13. A computer readable medium on which is stored instructions, which when executed by a computer comprising one or more multicore processors, perform:
in an interactive user interface, displaying a test image and capturing user input of signal strength for image features within the test image;
presenting a user interface element that enables a user to adjust the signal strength for the image features while viewing the test image on a display device and input a JND signal strength that represents a just noticeable difference of image artifacts at image features;
outputting training data comprising image features and corresponding JND signal strength of the image features within test images;
training a neural-network with the training data to create a visibility model, the visibility model comprising a trained neural-network that predicts JND strength values from input images;
receiving an input image;
transforming the input image with the trained neural-network to produce predicted JND strength values from the input image;
producing a visibility mask from the predicted JND strength values, and
applying the visibility mask in an image editing process on the input image to control visibility of image editing operations on image features corresponding to JND signal strength at locations within the input image.
14. The computer readable medium of claim 13 on which is stored instructions, which executed by the computer, perform:
refining the visibility model:
applying a first mask to a watermark embedding operation to produce a watermarked image;
presenting the watermarked image to a user through an interactive interface to obtain updated JND signal strength for locations within the watermarked image, the interactive interface configured to enable the user to evaluate under or over predictions of strength values relative to a just noticeable difference; and
training the neural-network with the updated JND signal strength;
repeating said applying, presenting, and training for training images until the under or over predictions are within an acceptable range of just noticeable difference.
15. The computer readable medium of claim 13, wherein the image editing process comprises a digital watermark embedding operations in which the JND signal strength controls the visibility of a digital watermark at image features within the input image.
16. The computer readable medium of claim 13, wherein the training comprises performing a regression to minimize a difference between predicted strength values and JND strength values obtained by sampling user input through the interactive user interface.
17. The computer readable medium of claim 16, wherein the training comprises training a convolutional neural-network to predict JND strength at coordinates within a test image by:
transforming pixel values of the test image into features with feature extractor layers of the convolutional neural-network; and
transforming the features into strength values in fully-connected regressor layers of the convolutional neural-network.

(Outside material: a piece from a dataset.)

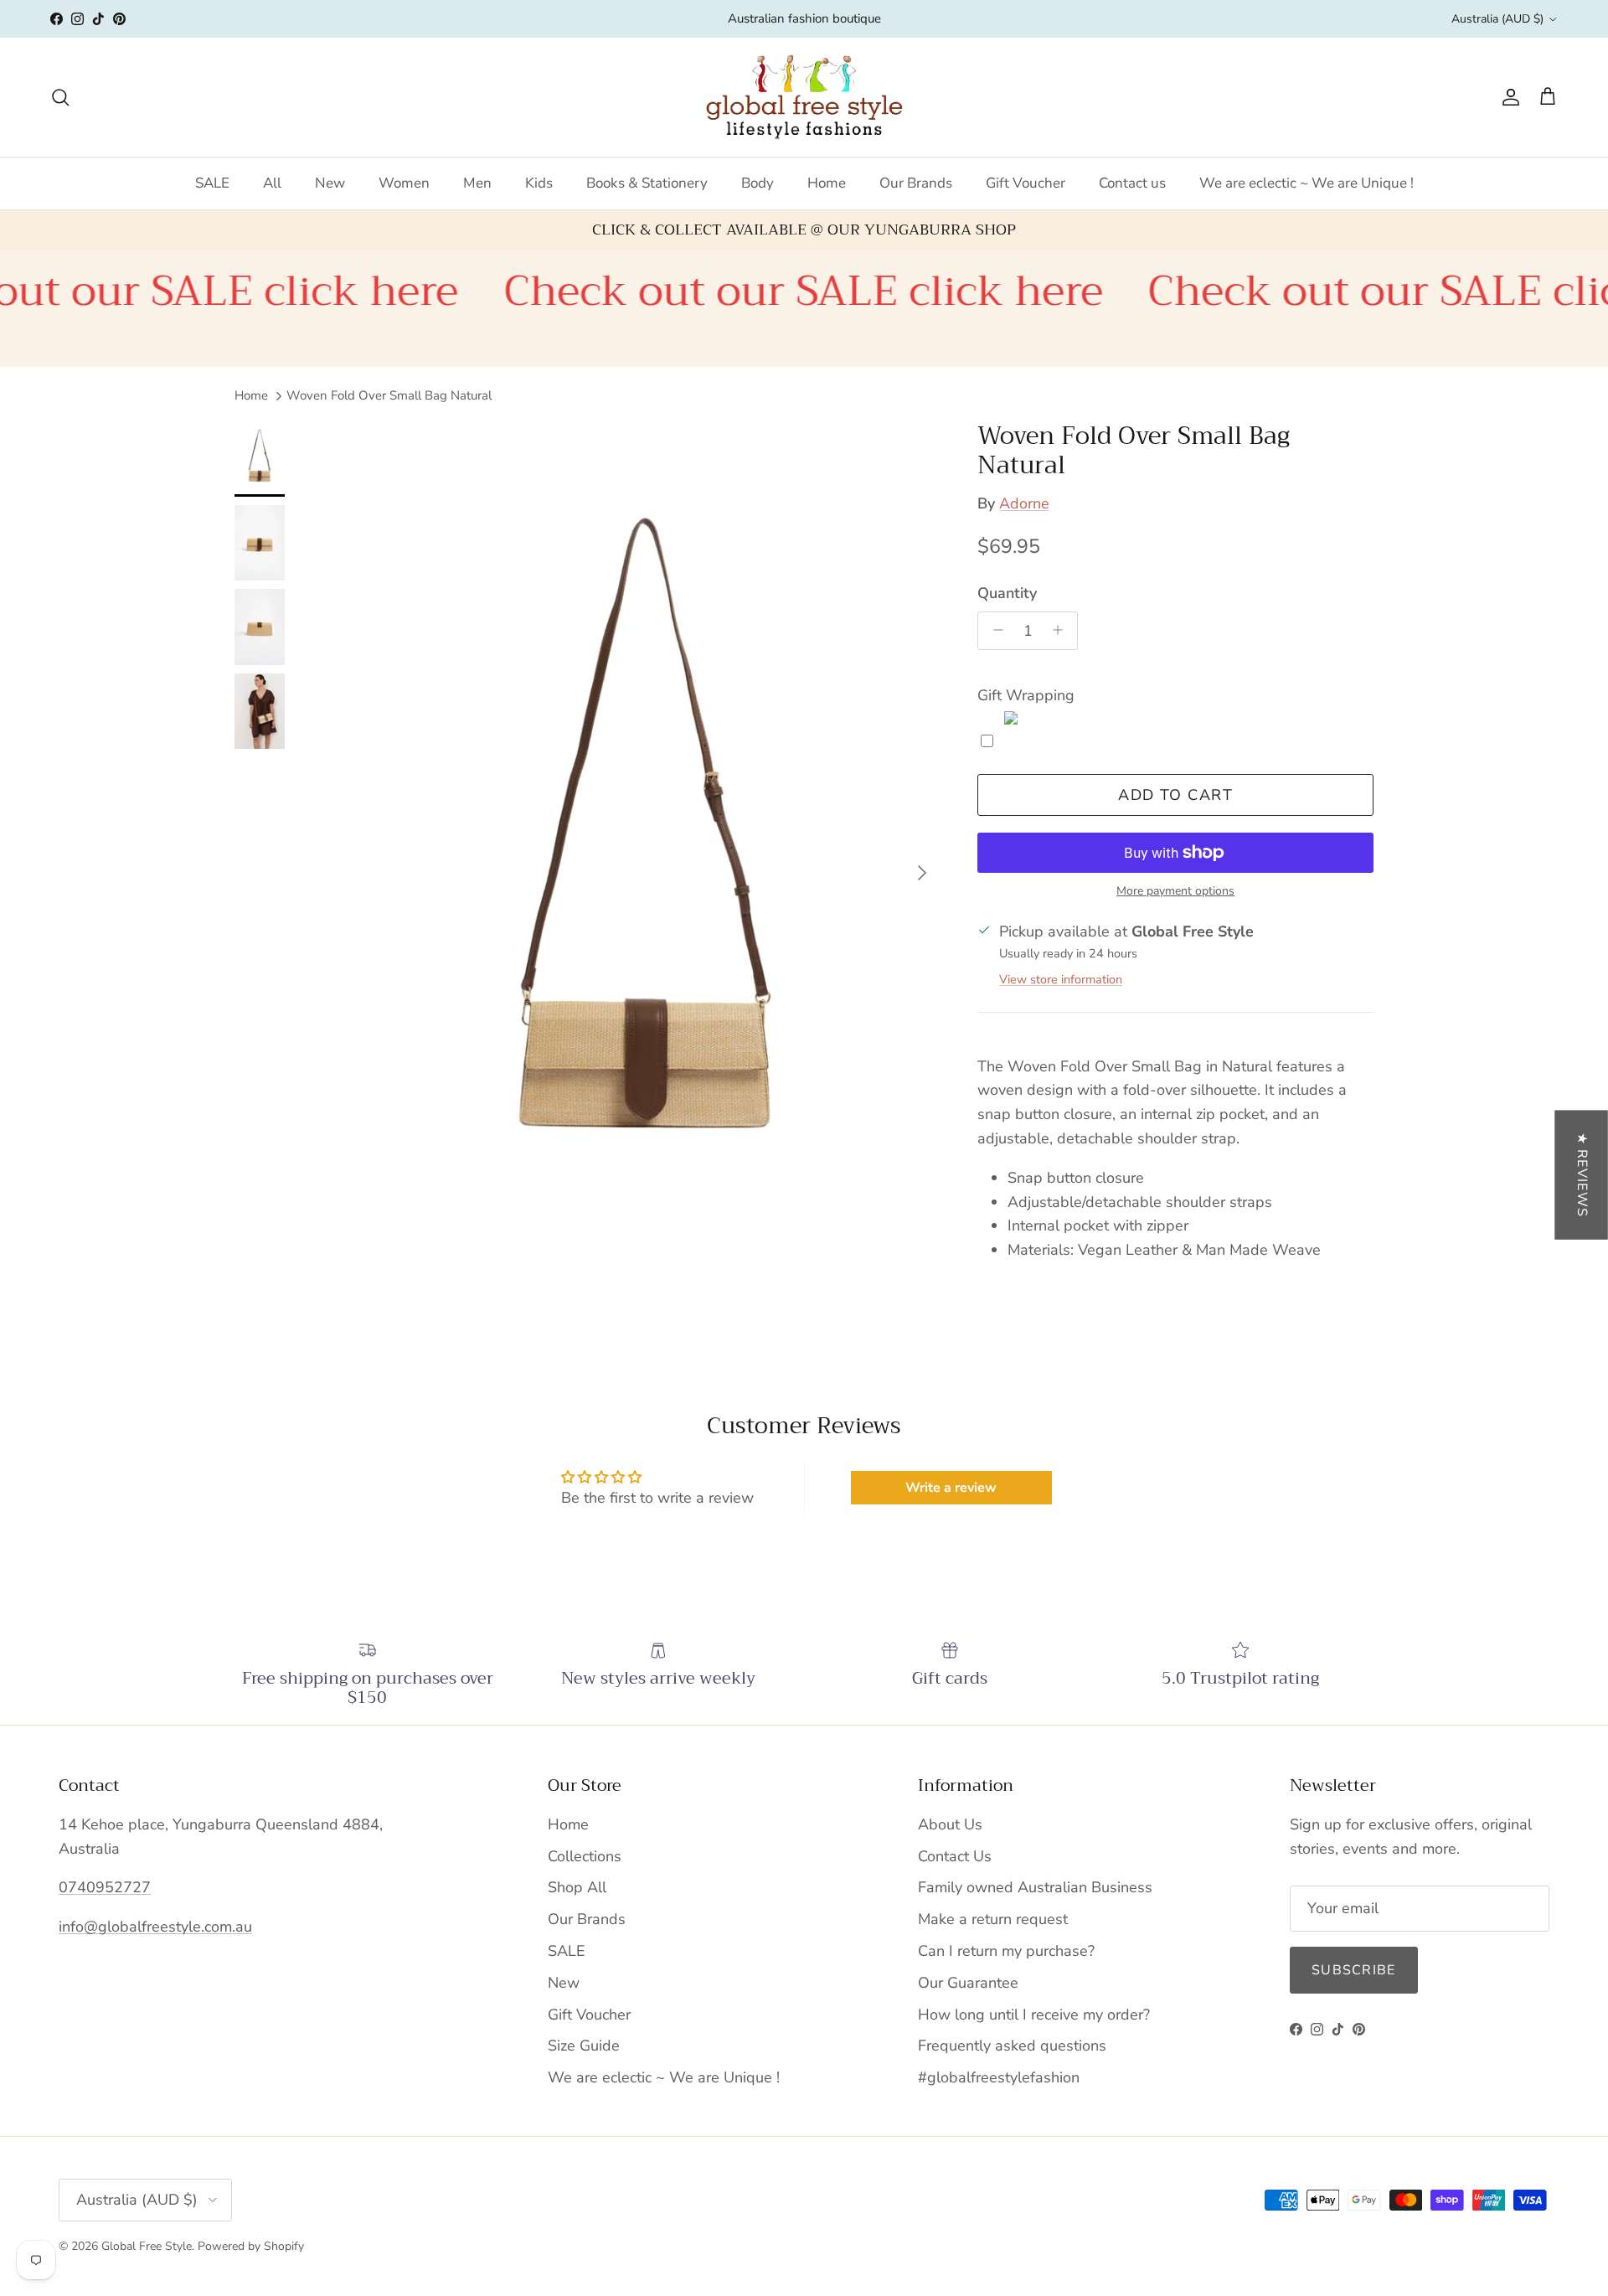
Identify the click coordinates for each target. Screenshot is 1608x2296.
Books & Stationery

18. The computer readable medium of claim 13, wherein the interactive user interface comprises an input device and the stored instructions comprise instructs, which executed by the computer, perform: receiving user input of selected locations in which a user has adjusted strength with the user interface element to input a signal strength of a digital watermark embedding operation, the signal strength corresponding to what the user perceives to be a just noticeable difference of the digital watermark embedding operation.